Bermúdez de Castro se pronunció en estos términos en su intervención en la comisión creada en el Senado para el seguimiento del 155 y que dio luz verde a su aplicación en Cataluña, a unas horas de que se celebre en el Parlament el Pleno de investidura en el que el exconsejero de Presidencia de la Generalitat, Jordi Turull, optará a la Presidencia de la Generalitat.

El 'número dos' de la vicepresidenta del Gobierno, Soraya Sáenz de Santamaría, se dirigió al senador del PDECat Josep Lluís Cleries para recriminarle la actitud “lamentable” que está teniendo Puigdemont. “Es el capitán araña, les ha embarcado a ustedes en un lío y luego coge y se larga”, aseveró.

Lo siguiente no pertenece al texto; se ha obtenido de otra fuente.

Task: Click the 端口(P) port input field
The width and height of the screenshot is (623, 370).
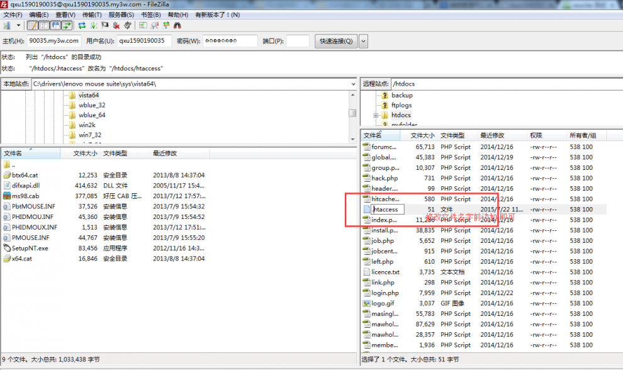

También criticó que “la mayoría” de los integrantes del PDECat no se atrevan a decir a Puigdemont que “hasta aquí hemos llegado y ya vale”. En este sentido, avisó de que “recuperar la democracia”, que es lo que demandan desde el bloque independentista, es “tener un Gobierno que respete la ley”.

Demandó a los líderes independentistas que “bajen el balón al suelo”. “¿Creen que es normal convocar un Pleno con 16 horas por teléfono y sin escuchar a los portavoces?”, preguntó, para responder seguidamente que esto es “fortísimo” aunque “lo pinten como quieran”.

Bermúdez de Castro denunció que el presidente del Parlamento catalán, Roger Torrent, no está actuando con responsabilidad, sino “de parte”. De esta forma, avisó, “está poniendo en riesgo a la gente innecesariamente”. “Mucha gente debe dar muchas explicaciones de por qué han llevado a Cataluña a este callejón sin salida”, añadió.

Finalmente, aseguró que el deseo del Gobierno de la nación es que “finalice el 155”, ya que se trata de una situación extraordinaria. “Debe de finalizar y haber un Gobierno ya normal”, sentenció, antes de invitar a las fuerzas políticas catalanas a defender sus ideas “desde la normalidad y la Constitución”, porque “por defender la independencia uno no va a la cárcel”.